As an example, let us consider the sequence of cube numbers. This is defined by the generating function,
u_{n} = n^{3}: 1, 8, 27, 64, 125, 216, …
Suppose we were only given the first two terms of this sequence. Working on the principle that "simple is best" we should assume a linear relationship and predict the next term to be 15 (common difference 7). Even if we were presented with the first three terms, by the same principle of simplicity, a quadratic relationship should be assumed.
We shall define OP(k, n) to be the n^{th} term of the optimum polynomial generating function for the first k terms of a sequence. It should be clear that OP(k, n) will accurately generate the terms of the sequence for n ≤ k, and potentially the first incorrect term (FIT) will be OP(k, k+1); in which case we shall call it a bad OP (BOP).
As a basis, if we were only given the first term of sequence, it would be most sensible to assume constancy; that is, for n ≥ 2, OP(1, n) = u_{1}.
Hence we obtain the following OPs for the cubic sequence:
OP(1, n) = 1 | 1, 1, 1, 1, … |
OP(2, n) = 7n−6 | 1, 8, 15, … |
OP(3, n) = 6n^{2}−11n+6 | 1, 8, 27, 58, … |
OP(4, n) = n^{3} | 1, 8, 27, 64, 125, … |
Clearly no BOPs exist for k ≥ 4.
By considering the sum of FITs generated by the BOPs (indicated in red above), we obtain 1 + 15 + 58 = 74.
Consider the following tenth degree polynomial generating function:
u_{n} = 1 − n + n^{2} − n^{3} + n^{4} − n^{5} + n^{6} − n^{7} + n^{8} − n^{9} + n^{10}
Find the sum of FITs for the BOPs.
I used the difference method to solve this one as we only need to sum the FITs and not extend the series or find equations through fitting.

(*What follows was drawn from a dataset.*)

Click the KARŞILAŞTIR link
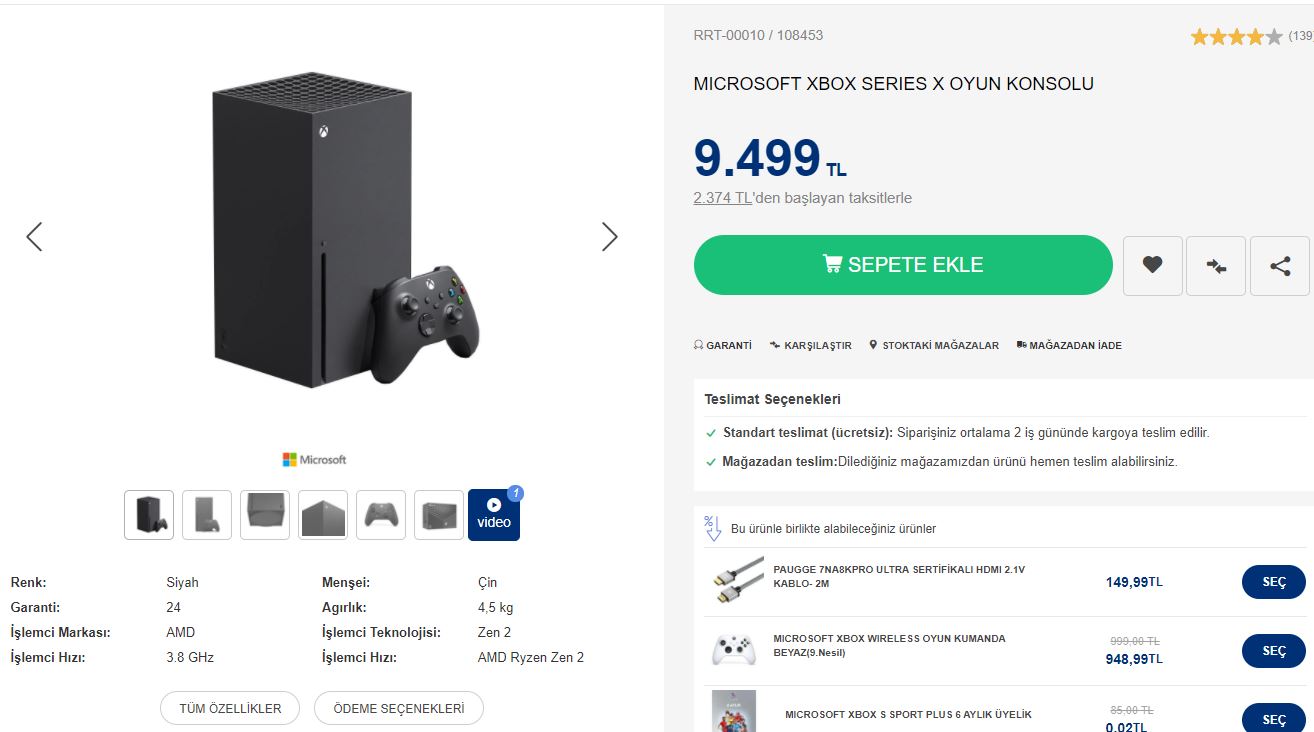This screenshot has width=1314, height=732. (x=811, y=345)
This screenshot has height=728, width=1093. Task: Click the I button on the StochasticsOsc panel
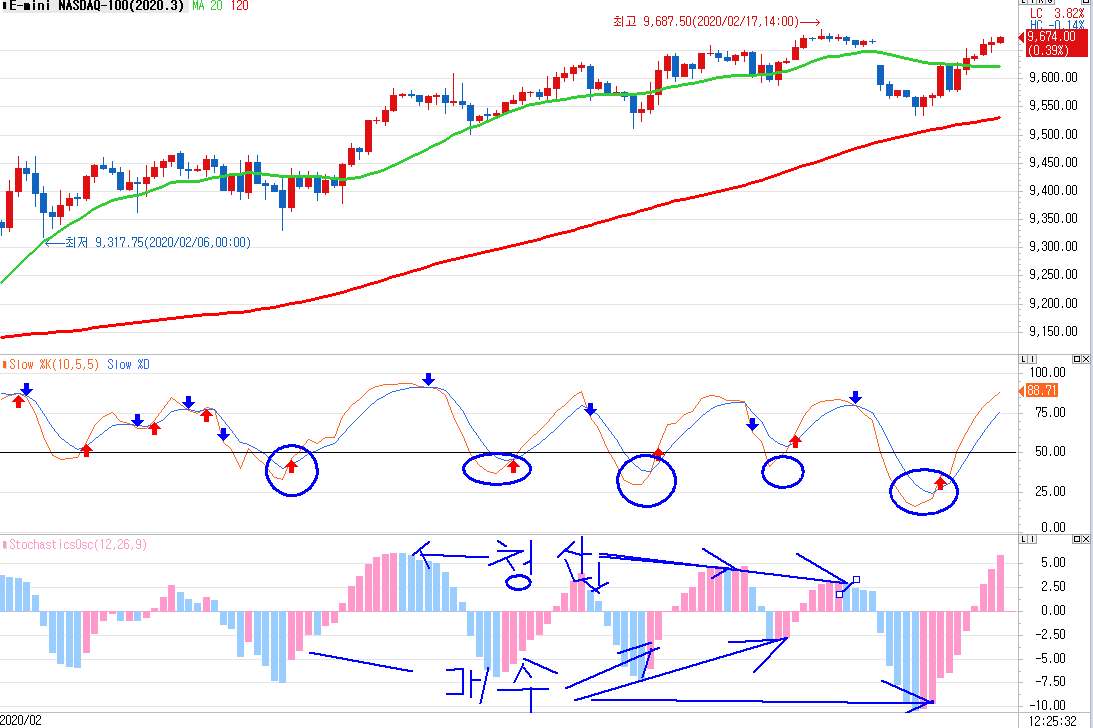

Take the example and build a pyramidal array with the base of k terms of the original expression. Next, take the differences between left-to-right neighbors and stack those differences on top of the base until the triangle is complete.
Now, sum the entire array to calculate the sum of all FITs. The individual FITs are summed along the diagonal layers of the triangle:
12 + 19 + 27 = 58, 7 + 8 = 15, 1
OP = n^{3}, k = 3
12 7 19 1 8 27
12 + 7 + 19 + 1 + 8 + 27 = 74
k, u = 3, lambda x: x**3 def tld(x): if len(x[-1]) == 1: return x return x + tld([[x[-1][i] - x[-1][i-1] for i in range(1, len(x[-1]))]]) print "Sum of FITs for the BOPs", sum(sum(tld([map(u, range(1, k+1))]), []))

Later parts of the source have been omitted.